大和郡山市東岡町遊廓について① 幕末〜明治編
また、東岡町遊廓繁栄の生き証人が消える。2024年7月31日付の毎日新聞に東岡町遊廓建物解体のニュースが飛び込んできた。記事のタイトルが「明治期の」とあるが、この建物は大正後期〜昭和初期の建物である。そもそも、明治期の建物は残されていないと思う。
東岡町の遊廓跡は、一部のマニアにとっては全国的にも有名な場所であるが、その歴史については、きちんとまとめられたことがなくベールに包まれている。そう、東岡町は奈良四遊廓の中でも最も史料が残されていない近代遊廓跡である。
地元の人でも昭和〜平成の違法売春が行われていた時代は知っていても、それ以前のことを知っている人はもう存在しないだろう。そのためニュースの記事もこのような曖昧なものになるのではないかと思われる。

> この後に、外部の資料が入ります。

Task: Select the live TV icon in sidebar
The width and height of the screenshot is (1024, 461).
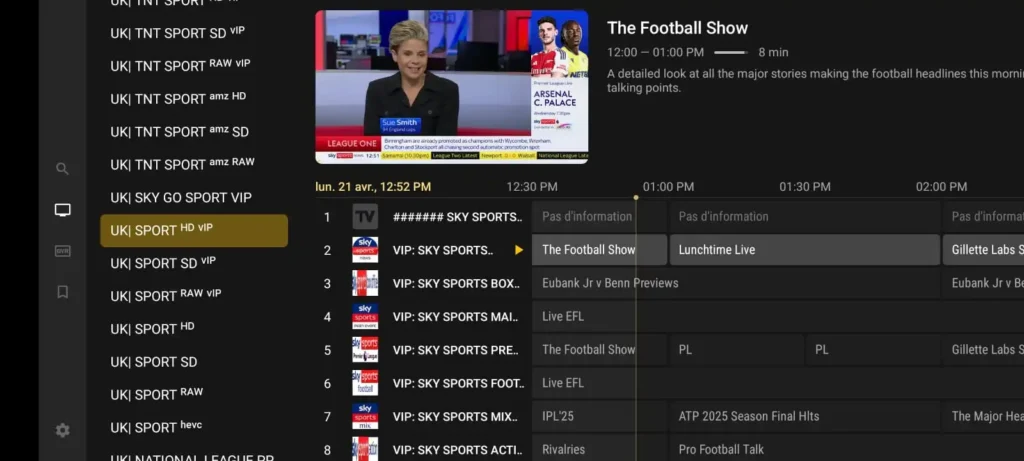Action: click(x=63, y=210)
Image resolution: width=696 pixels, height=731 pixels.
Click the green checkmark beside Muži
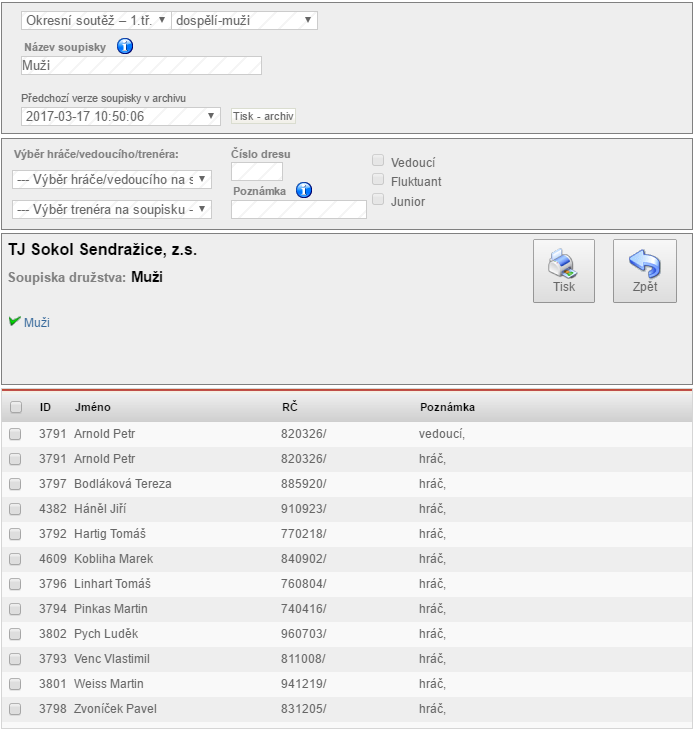click(14, 322)
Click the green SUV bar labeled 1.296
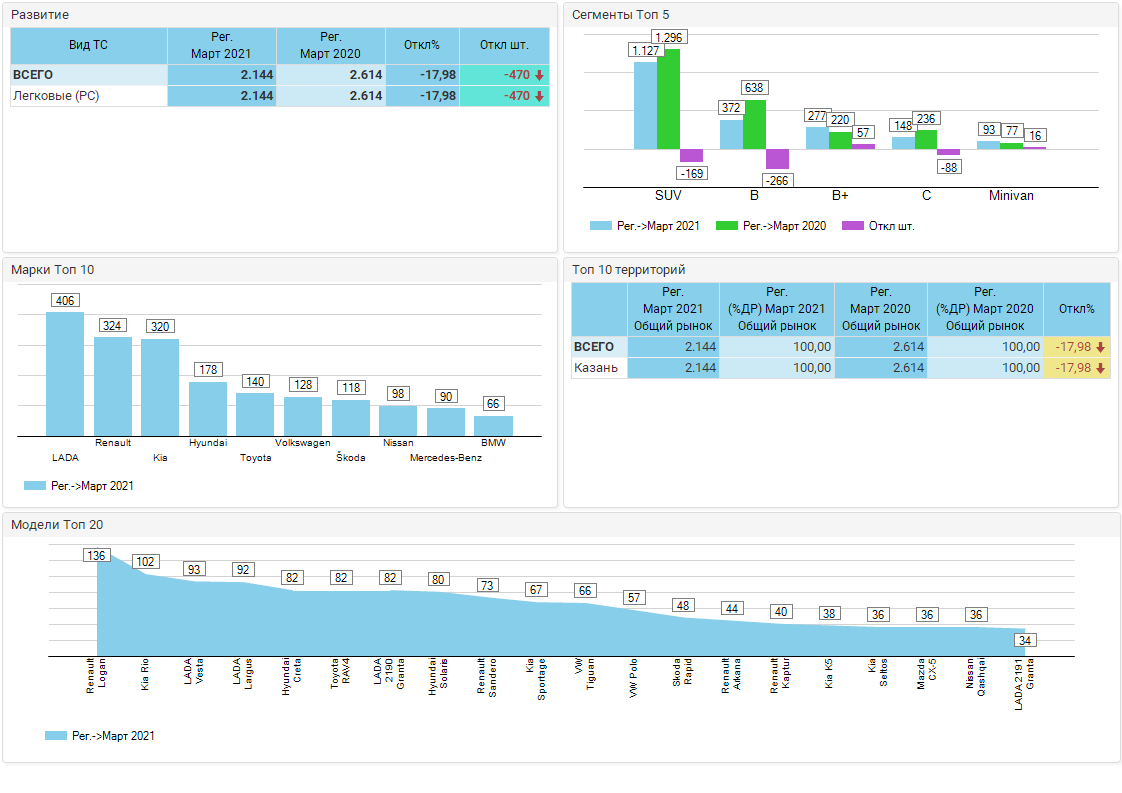This screenshot has width=1122, height=793. [668, 99]
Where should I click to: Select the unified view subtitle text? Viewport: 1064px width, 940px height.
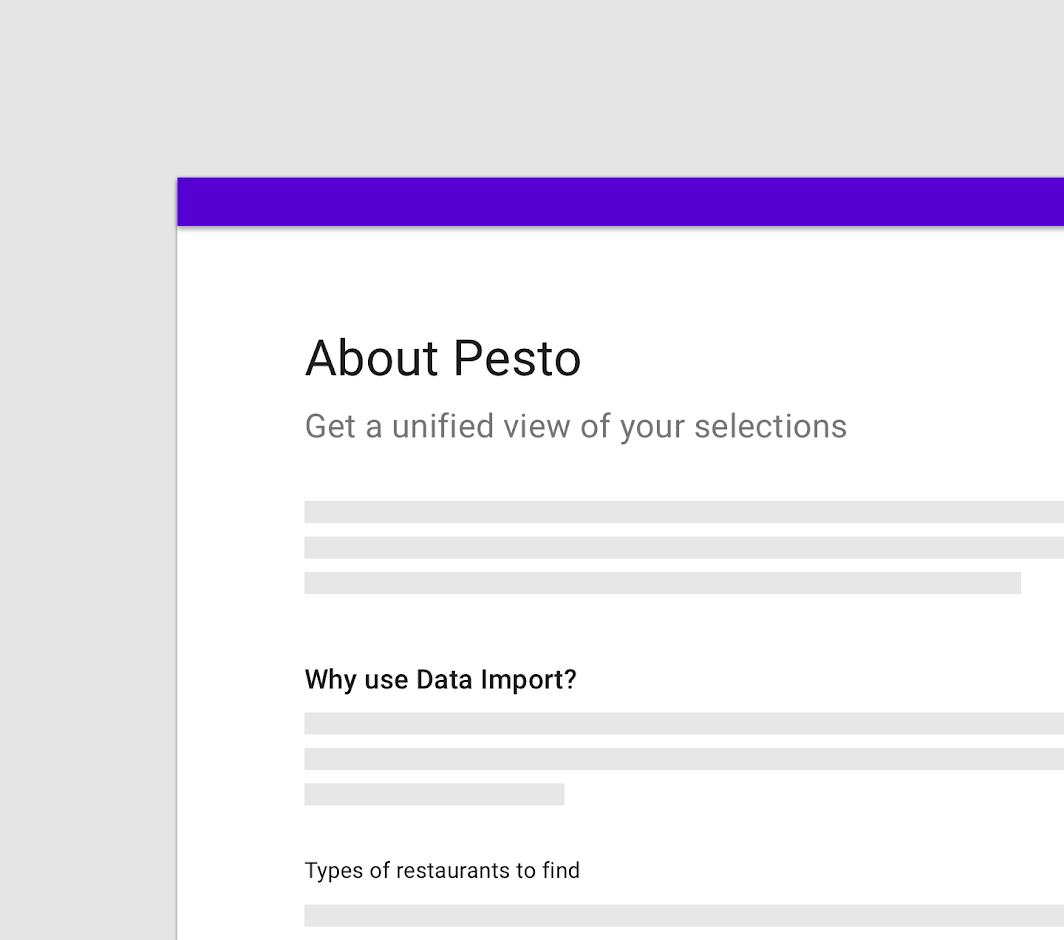[575, 427]

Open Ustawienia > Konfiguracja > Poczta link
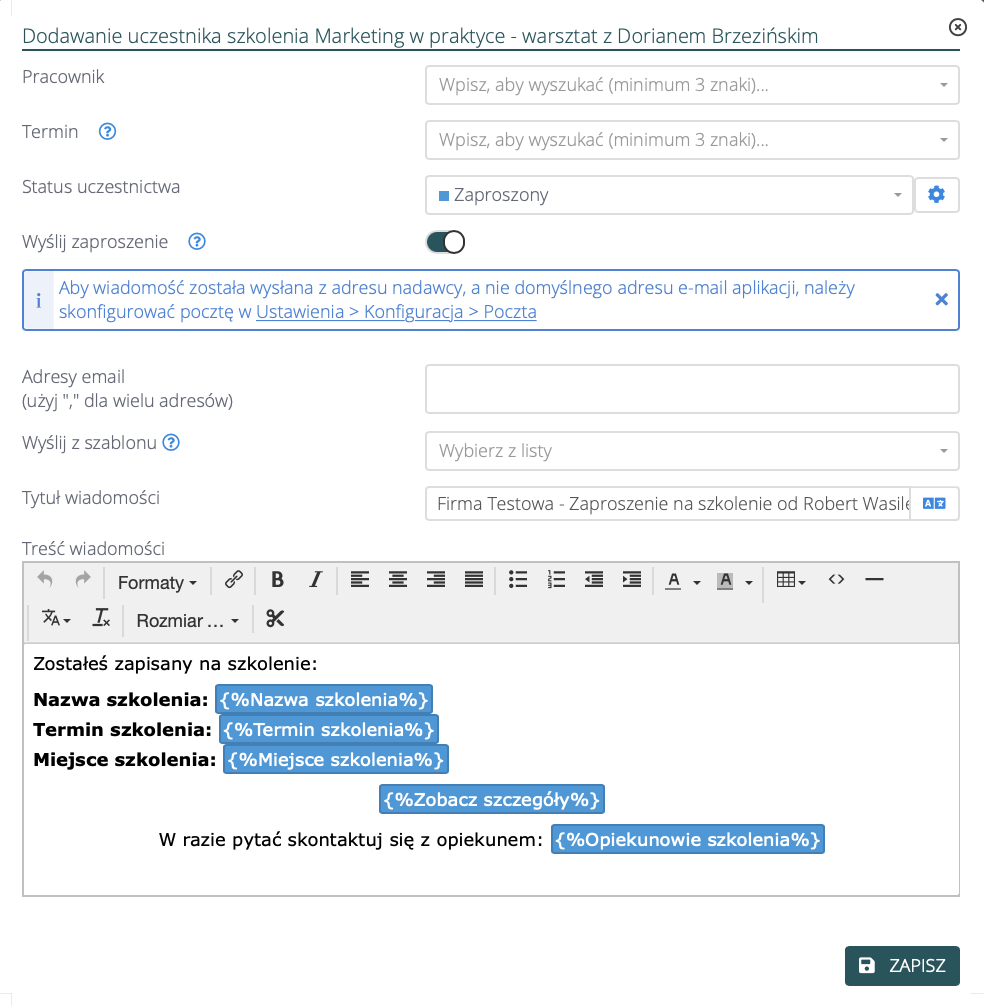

そこで、奈良四遊廓の記事が途中ではあるが先に東岡町について現在わかっていることを書き留めておこうと思う。以下は私の論文(「近代奈良の遊廓と性売買-新聞報道にみるその諸相-」女性史学第33号」)から抜き出しアレンジを加えている。
近世〜明治維新期
東岡町は、郡山城下町南西にある柳町大門に隣接する外町で、奈良から大阪へ至る奈良街道沿いに立地する(下図)。ここは郡山城下町の入口でもあるため、旅籠屋が軒を並べ、その中には最盛期17軒の「煮売渡世」(いわゆる曖昧屋、性売買を行う場所)の店があったことがわかっている(「隠し売女御咎の記」『奈良奉行所与力橋本家文書』京都大学付属図書館所蔵影写本参照)。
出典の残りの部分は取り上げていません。